Consultant at Centre for Rare Diseases at Aarhus University Hospital. Studies syndromes, dysmorphology, genetics, neurodevelopmental disorders and inborn errors of metabolism.
Participates in committee work through Danish Departments of Health and Social Services.

Chair, Danish Medicines Council Standing Committee on Rare Diseases in Children.

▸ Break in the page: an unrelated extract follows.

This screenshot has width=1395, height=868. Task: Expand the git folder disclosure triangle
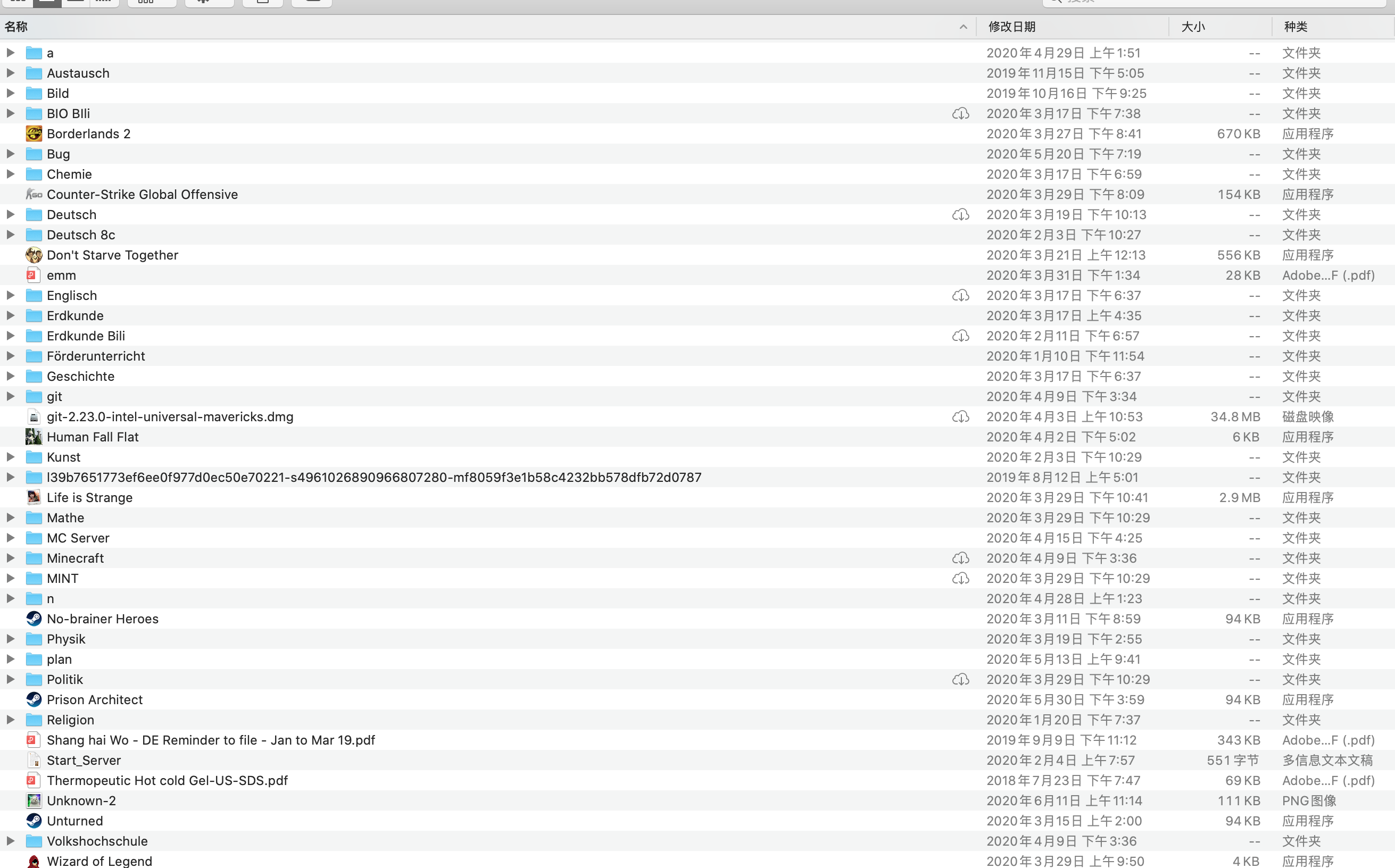point(10,396)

Responsible for overseeing the evaluation process, assisting in drafting of evaluation reports and presentation of cases to the Danish Medicines Council for decision.

Thus far taken part in evaluation of the following applications: velmanase-alfa in alfamannosidosis, atidarsagene automcel in metachromatic leukodystrophy, vosoritide in achondroplasia, selumetinib in plexiform neurofibromas in NF1, omaveloxolone in Friedreich's ataxia.

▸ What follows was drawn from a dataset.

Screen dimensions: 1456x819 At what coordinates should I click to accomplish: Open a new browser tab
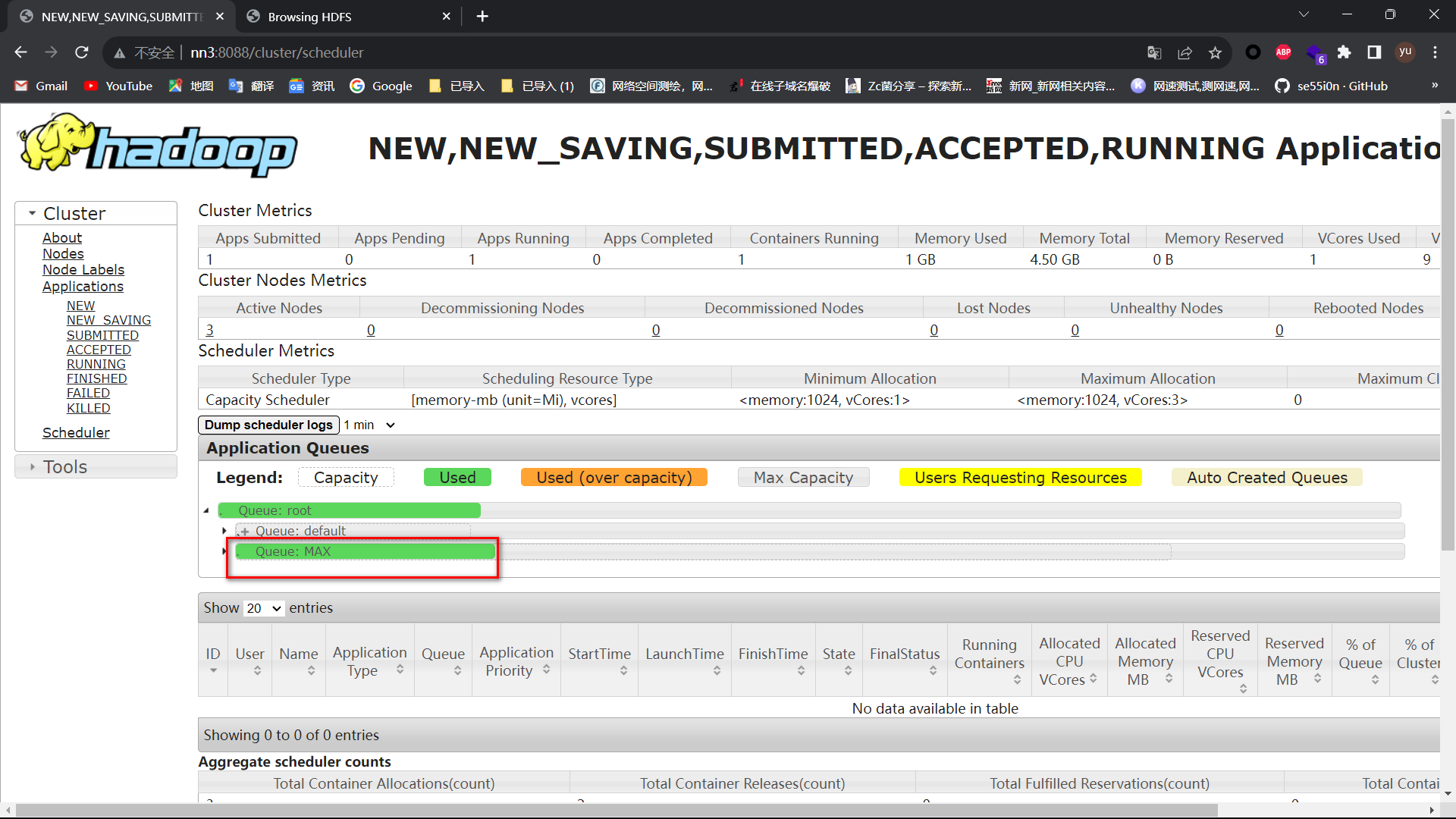[482, 17]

Speaks in a variety of settings and teaches with a focus on education of e.g. dentists, ophthalmologists, geneticists and on topics including dysmorphology, craniofacial malformations and inborn errors of metabolism.
Brian Nauheimer Andersen’s work has appeared in Expert Review of Neurotherapeutics, European Journal of Medical Genetics, Frontiers in Neurology, Progress in Pediatric Cardiology and other journals.

Speaks, reads and writes Danish, Swedish and English
Speaks and reads Norwegian and German